▸ **READING PASSAGE**
Thes chips are not released in a vacuum instead, they have competition on both the Intel and AMD sides. When you purchase a server and select a CPU, it is important to see the value of a platform versus its competitors.

Intel Xeon Gold 5218 v. Intel Alternatives

Having higher clock speeds than the Xeon Gold 6130, a lower price point, and the same 16 core count means the Intel Xeon Gold 5218 is going to rank highly on the value scale. Here is a chart from our Second Generation Intel Xeon Scalable SKU List and Value Analysis piece.

Second Generation Intel Xeon Scalable Processors Value Analysis Mainstream SKUs
Second Generation Intel Xeon Scalable Processors Value Analysis Mainstream SKUs

For Intel Xeon Gold and Platinum SKUs, the Intel Xeon Gold 5218 is the chip to beat. We should mention that the Intel Xeon Gold 5220 with two more cores for only $280 more is likely a worthwhile upgrade, as is the Intel Xeon Gold 6230. There is a value in adding more compute power to a socket at a relatively low cost. In servers, the cost of RAM, storage, NICs, and the server itself mean that higher-core count parts are usually worthwhile if the incremental core costs are not too egregious. In this case, there are reasonable upgrades and rationale to move up the stack.

We should note also that the Intel Xeon Silver SKUs like the Xeon Silver 4210 represent better value parts when computing pure cost to the number of cores and clock speed of those cores. In that range, upgrading from a Silver 4208 to a Silver 4210 costs only $84 or $42/ core which is less than a third of what incremental cores cost in the Xeon Gold 5218 range.

Intel Xeon Gold 5218 v. AMD EPYC Alternatives

At the time of this writing, the current generation of AMD product is the AMD EPYC 7001 series. The Intel Xeon Gold 5218 costs close enough to the AMD EPYC 7351 to make them direct competitors. Assuming a similar price point after discounts, and looking purely at CPU performance, we think the Gold 5218 is the better buy. This may change just after this review is published.

The new generation of AMD EPYC 7002 “Rome” SKUs are about to hit the market and will offer up to 64 cores per socket. That is essentially four Intel Xeon Gold 5218’s per socket. Another way to look at it is four dual Intel Xeon Gold 5218 servers will have the CPU cores of dual AMD EPYC 7002 64-core parts. We expect Intel may still have higher nominal clock speed but with PCIe Gen4 and higher capacity memory support, AMD has a very legitimate chance to disrupt the Intel Xeon Gold 5218 market and Intel will have to adapt.

What we do not know is AMD’s pricing on the parts. With an I/O die and several chiplets, we do not know what kind of pricing pressure AMD can put on Intel at the lower-end. We do know AMD can field basically a quarter I/O die and sixteen higher clocked cores for AMD Ryzen 3950X at $750 so this is a key battleground to watch.

▸ **AIM**
Answer these from the passage on the Xeon Gold 5218:
(a) How many more cores does the Xeon Gold 5220 have than the Gold 5218, and how much more does it cost?
(b) What is the per-core cost of upgrading from a Silver 4208 to a Silver 4210?
(c) Which AMD EPYC chip is named as a direct competitor to the Gold 5218?

▸ **MATERIAL PROVIDED**
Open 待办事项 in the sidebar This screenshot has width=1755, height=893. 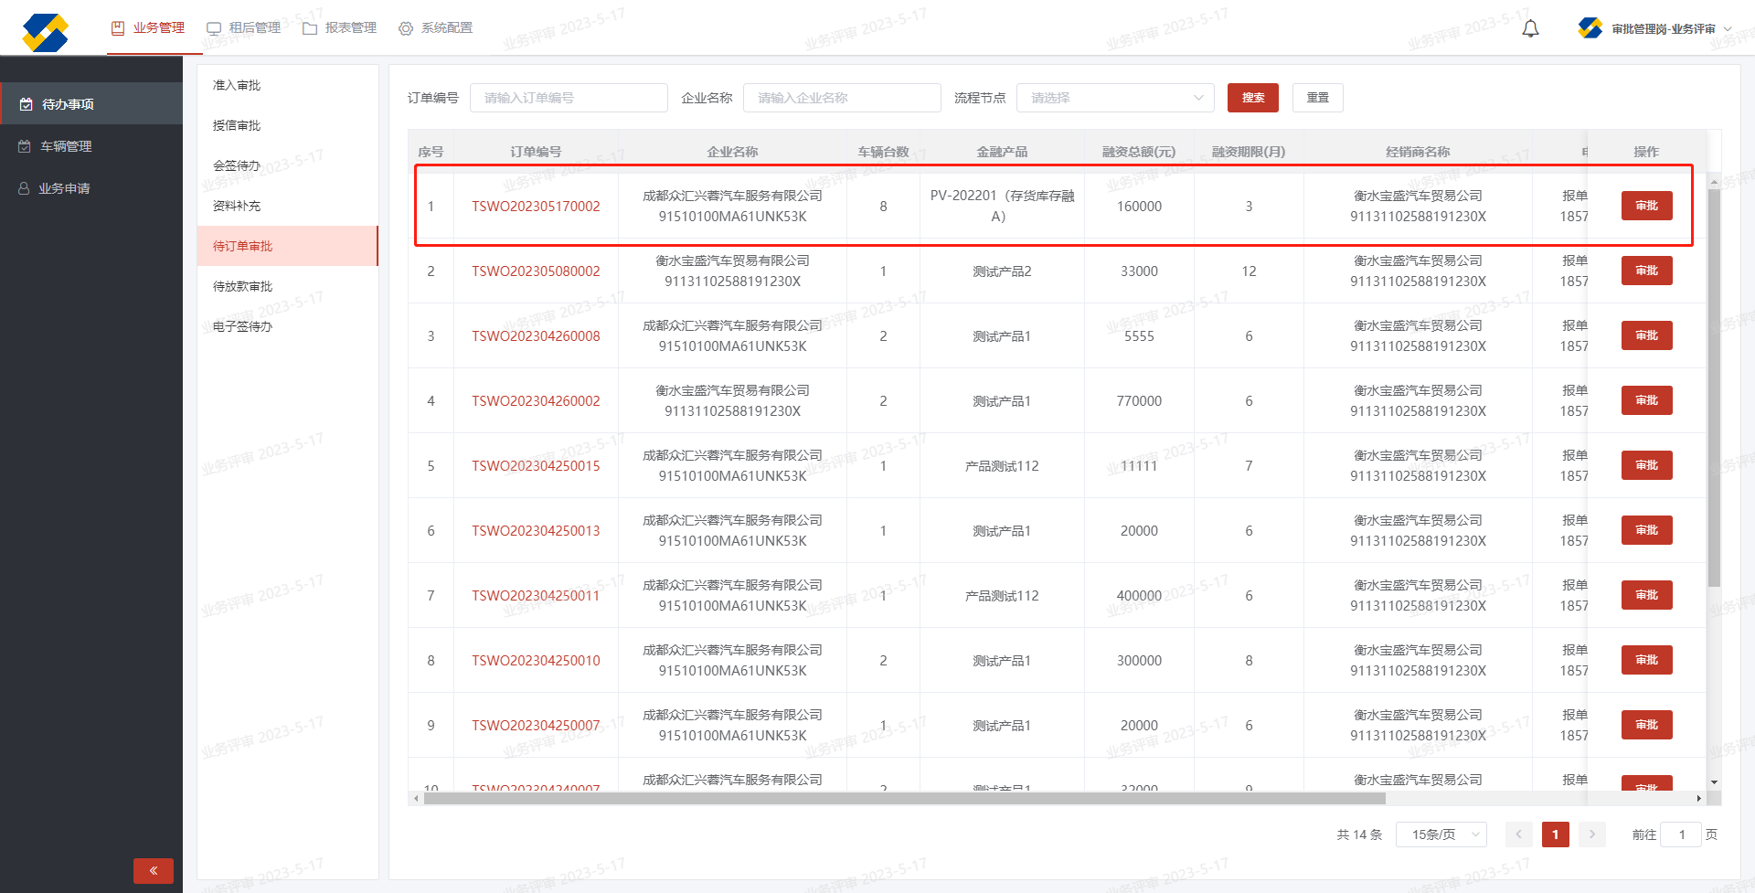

▸ **ANSWER BELOW**
(a) Two more cores, for $280 more.
(b) $42 per core ($84 in total).
(c) The AMD EPYC 7351.